L’affirmation a de quoi surprendre dans le rapport final de l’Administration du Bicentenaire de la Révolution Américaine, une administration qui fin 1976 est en cours de démantèlement précisément parce que l’on estime que sa mission est terminée458. Elle illustre l’écart entre les discours, qui prônent la commémoration permanente des idéaux nationaux et les autres pratiques commémoratives, qui sont limitées dans le temps. En pratique, l’apogée de l’activité commémorative se situe entre 1974 et 1976 si l’on prend pour critère les fonds alloués par le Congrès à la commémoration. Entre 1973 et 1974, le budget accordé par le Congrès à l’Administration du Bicentenaire de la Révolution Américaine triple, pour atteindre plus de dix-neuf millions de dollars. En 1977 en revanche, il passe de onze millions à 65 000 dollars.459. De 1977 au début des années 1980, il n’est plus question à la Smithsonian Institution d’activité commémorative dans le cadre d’un Bicentenaire élargi à 1983 et 1987.
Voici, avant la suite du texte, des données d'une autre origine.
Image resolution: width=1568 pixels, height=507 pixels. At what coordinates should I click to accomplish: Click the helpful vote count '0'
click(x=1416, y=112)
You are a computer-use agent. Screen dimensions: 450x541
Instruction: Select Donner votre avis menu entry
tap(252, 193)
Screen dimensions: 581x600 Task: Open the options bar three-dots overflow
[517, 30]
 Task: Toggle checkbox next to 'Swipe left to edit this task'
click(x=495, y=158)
Qu’est-ce qu’une activité commémorative ?

La définition d’un cadre temporel pour les pratiques commémoratives du Bicentenaire laisse presque entier le problème de la définition de notre objet. Dans son étude des pratiques sociales du Bicentenaire de la Révolution Française, Patrick Garcia qualifie le geste commémoratif de « moment d’institution du social, de définition de ce qui lie les hommes entre eux, de construction d’identités collectives ». C’est donc par le sens du geste que Garcia définit la commémoration. Il considère ensuite la diversité des pratiques en fonction de leur échelle géographique. En effet l’espace abstrait et hautement médiatisé de la nation ne donne pas naissance aux mêmes pratiques commémoratives que l’espace local du village ou du quartier460. A l’échelle de la nation, on est cependant confronté à un foisonnement d’initiatives très diverses qui se réclament toutes de la commémoration.
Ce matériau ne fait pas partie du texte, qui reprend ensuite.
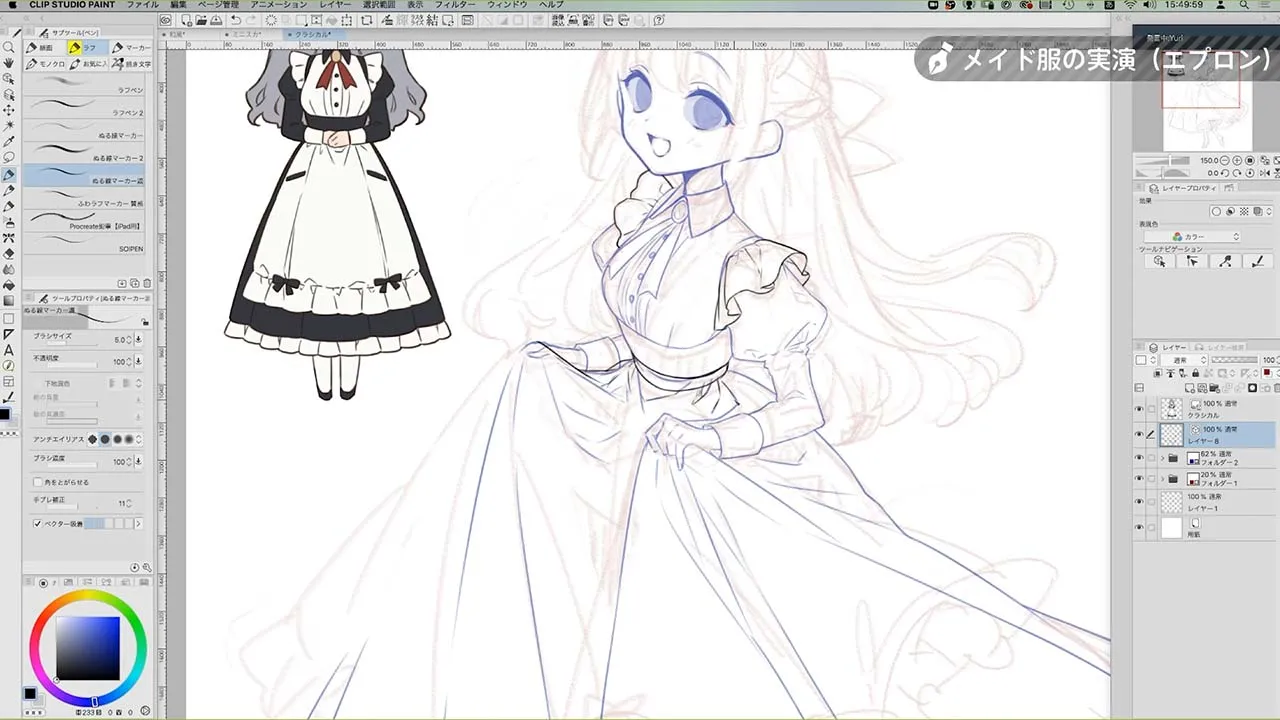
Task: Open the フィルター menu
Action: pos(454,5)
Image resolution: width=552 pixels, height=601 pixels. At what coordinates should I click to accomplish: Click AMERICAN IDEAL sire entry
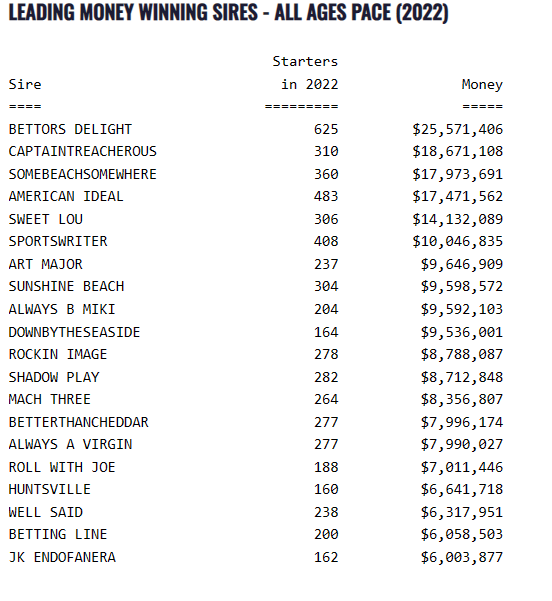[66, 196]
Dans leur diversité et leur multiplicité, les pratiques commémoratives liées au Bicentenaire de l’Indépendance des Etats-Unis sont typiques du problème de définition que posent les pratiques nationalistes. De nombreux chercheurs qui envisagent la nation comme une construction historique les ont définies par leur fonction : elles sont ce qui construit et entretient le sens de la communauté imaginaire. C’est par exemple ce qu’ont en commun l’analyse de Mona Ozouf sur la fête révolutionnaire, celle d’Anne-Marie Thiesse sur la création d’une historiographie ou de traditions folkloriques nationales ou encore celle de John Bodnar sur la célébration de la fête nationale461. On ne reviendra donc pas sur la fonction instituante qu’ont ces diverses pratiques nationalistes et/ou commémoratives. L’étude du Bicentenaire de l’Indépendance sera plutôt l’occasion d’étudier la genèse de la commémoration dans son fonctionnement bureaucratique. Cette démarche, qui est esquissée par Patrick Garcia dans son étude du Bicentenaire de la Révolution française462, suppose de s’interroger sur la manière de préparer la commémoration au sein de l’Etat. Au-delà de leur hétérogénéité formelle et de leur fonction « d’institution du social », on fera donc l’hypothèse que les initiatives commémoratives étudiées ont en commun un mode d’action déterminé par l’organisation bureaucratique de l’Etat.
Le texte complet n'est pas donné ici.